E então eu fui esquiar. Esquiar não, snowboard, porque esqui é coisa de viado. Cheio de ginga, anos de experiência nas montanhas do Brasil, extensas aventuras na neve nipônica, além de ter visto vários comerciais acerca do tema. Ótimo, ótimo. Fui de trem-bala, claro, pois aqui ninguém tem tempo a perder. Lá chegando foi só preparar, apontar e tentar achar o urso polar. Nevasca é dose, mas pelo menos cair não machucava (muito), ou assim me ditava minha ignorância.

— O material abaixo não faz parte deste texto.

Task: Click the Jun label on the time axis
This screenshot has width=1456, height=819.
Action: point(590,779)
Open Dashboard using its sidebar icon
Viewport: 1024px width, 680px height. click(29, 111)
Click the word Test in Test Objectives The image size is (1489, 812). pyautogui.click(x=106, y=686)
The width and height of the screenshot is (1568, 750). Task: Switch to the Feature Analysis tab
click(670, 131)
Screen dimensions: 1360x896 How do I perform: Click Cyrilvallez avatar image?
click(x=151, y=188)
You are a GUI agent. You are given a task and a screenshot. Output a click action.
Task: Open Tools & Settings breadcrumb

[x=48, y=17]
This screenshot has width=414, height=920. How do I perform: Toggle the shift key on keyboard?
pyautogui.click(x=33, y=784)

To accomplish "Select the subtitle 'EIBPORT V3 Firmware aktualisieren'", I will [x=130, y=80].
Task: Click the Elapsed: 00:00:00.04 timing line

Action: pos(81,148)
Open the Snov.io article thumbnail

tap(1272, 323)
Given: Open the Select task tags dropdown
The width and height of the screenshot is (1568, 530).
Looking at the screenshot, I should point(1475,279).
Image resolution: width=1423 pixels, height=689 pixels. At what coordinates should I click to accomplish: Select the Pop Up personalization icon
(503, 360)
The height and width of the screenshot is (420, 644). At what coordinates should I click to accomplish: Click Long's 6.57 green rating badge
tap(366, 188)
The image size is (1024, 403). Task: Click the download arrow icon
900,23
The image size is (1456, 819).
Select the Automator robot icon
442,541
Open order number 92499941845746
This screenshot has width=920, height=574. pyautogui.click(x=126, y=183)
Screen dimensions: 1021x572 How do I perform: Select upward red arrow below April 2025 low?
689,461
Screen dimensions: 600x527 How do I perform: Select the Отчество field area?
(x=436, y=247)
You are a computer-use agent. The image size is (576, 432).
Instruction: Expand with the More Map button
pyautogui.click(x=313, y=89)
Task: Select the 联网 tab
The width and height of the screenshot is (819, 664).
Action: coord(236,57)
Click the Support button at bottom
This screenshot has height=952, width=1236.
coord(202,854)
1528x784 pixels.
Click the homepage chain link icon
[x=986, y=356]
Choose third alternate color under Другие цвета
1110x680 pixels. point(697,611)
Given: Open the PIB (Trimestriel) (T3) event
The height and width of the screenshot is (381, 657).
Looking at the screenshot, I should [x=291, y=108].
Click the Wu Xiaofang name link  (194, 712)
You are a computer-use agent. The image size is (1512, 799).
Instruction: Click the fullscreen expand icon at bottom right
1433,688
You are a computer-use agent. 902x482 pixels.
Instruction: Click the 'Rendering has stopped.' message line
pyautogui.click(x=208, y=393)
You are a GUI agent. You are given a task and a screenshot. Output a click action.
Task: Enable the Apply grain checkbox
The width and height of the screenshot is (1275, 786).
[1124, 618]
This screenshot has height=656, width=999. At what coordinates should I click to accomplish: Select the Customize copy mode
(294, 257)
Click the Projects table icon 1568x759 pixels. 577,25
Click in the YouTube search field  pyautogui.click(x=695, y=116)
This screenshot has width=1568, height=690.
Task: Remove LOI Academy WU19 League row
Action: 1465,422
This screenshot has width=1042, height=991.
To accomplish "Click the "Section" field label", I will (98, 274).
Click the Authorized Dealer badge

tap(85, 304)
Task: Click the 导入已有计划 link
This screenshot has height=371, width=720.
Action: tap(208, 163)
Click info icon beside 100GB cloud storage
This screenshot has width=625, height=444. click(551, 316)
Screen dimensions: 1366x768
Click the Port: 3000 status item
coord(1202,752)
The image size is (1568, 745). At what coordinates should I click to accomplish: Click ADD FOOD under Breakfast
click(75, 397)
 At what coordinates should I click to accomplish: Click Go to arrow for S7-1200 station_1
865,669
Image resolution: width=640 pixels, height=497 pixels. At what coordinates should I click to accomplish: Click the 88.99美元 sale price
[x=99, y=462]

Primeiro tombo. Pá-pum, de pé em dois segundos e com a estranha impressão que as várias folhas dançando ao vento se pareciam com umas cédulas quem estavam no meu bolso. Como havia outras, fechei o zíper e mandei ver. ... N-ésimo tombo. Jóia, não se enxerga nada mas foi divertido. Bora? Bora subir mais uma que dá tempo, tá achando que pagou caro pra ficar bufando no pé da montanha? Lá fui então, para o cume do topo da parte mais alta da montanha, aproveitando o granizo na plácida subida. Vai indo, vai indo e opa! Cadê o chão? Melhor parar pra arrumar o visor e POF!
...
Hmmm... Algo está errado. Resumindo as seguintes 2 horas de agonia: japas loucos ao doloroso resgate, descida dolorosa de trenó, espera doída pelo táxi, perceber que a carteira e o seguro de saúde se foram no 1o tombo, dotô ignorando técnicas kamikazes e colocando meu ombro no lugar com muita perícia e leveza.